**Directive**
Retype the lines of the records below exactly, starting at the line that contains "Image resolution: width=637" and ending after the line that contains "(166, 566).".

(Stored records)
----

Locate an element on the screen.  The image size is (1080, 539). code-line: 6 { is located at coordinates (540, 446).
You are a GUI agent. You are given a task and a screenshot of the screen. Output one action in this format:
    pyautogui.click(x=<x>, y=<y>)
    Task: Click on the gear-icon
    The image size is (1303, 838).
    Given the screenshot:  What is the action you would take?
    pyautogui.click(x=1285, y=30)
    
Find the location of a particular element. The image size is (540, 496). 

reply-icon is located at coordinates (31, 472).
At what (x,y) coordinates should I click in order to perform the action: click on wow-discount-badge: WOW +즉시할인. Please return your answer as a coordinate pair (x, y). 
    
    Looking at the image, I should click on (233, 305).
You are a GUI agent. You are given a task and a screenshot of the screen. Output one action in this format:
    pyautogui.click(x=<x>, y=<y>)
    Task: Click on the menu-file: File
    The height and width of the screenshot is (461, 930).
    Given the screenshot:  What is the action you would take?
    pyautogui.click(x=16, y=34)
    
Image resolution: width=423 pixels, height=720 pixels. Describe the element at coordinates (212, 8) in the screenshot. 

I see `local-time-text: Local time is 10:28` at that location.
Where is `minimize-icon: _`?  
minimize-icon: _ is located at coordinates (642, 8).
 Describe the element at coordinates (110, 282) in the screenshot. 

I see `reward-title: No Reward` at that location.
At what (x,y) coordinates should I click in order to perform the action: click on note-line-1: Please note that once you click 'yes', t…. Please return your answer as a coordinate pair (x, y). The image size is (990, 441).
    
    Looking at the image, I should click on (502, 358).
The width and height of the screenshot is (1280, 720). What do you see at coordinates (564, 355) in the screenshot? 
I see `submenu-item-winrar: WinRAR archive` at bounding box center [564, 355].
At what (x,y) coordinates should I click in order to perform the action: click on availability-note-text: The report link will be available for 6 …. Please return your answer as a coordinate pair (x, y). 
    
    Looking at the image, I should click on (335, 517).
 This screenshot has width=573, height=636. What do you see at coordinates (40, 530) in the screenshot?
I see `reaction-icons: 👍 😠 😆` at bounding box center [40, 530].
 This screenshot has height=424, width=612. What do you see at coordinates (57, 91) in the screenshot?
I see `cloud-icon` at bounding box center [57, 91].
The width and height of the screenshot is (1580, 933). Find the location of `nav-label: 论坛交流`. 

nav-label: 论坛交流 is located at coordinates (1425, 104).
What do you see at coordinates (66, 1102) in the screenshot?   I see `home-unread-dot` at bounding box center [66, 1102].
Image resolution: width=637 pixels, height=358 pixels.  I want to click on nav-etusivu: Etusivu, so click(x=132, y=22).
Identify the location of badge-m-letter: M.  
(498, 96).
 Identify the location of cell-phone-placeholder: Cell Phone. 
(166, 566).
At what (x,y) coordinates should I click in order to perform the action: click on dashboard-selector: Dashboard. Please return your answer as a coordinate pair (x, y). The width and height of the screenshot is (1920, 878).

----

**Response below**
Image resolution: width=637 pixels, height=358 pixels.  I want to click on nav-etusivu: Etusivu, so click(x=132, y=22).
Identify the location of badge-m-letter: M.  
(498, 96).
 Identify the location of cell-phone-placeholder: Cell Phone. 
(166, 566).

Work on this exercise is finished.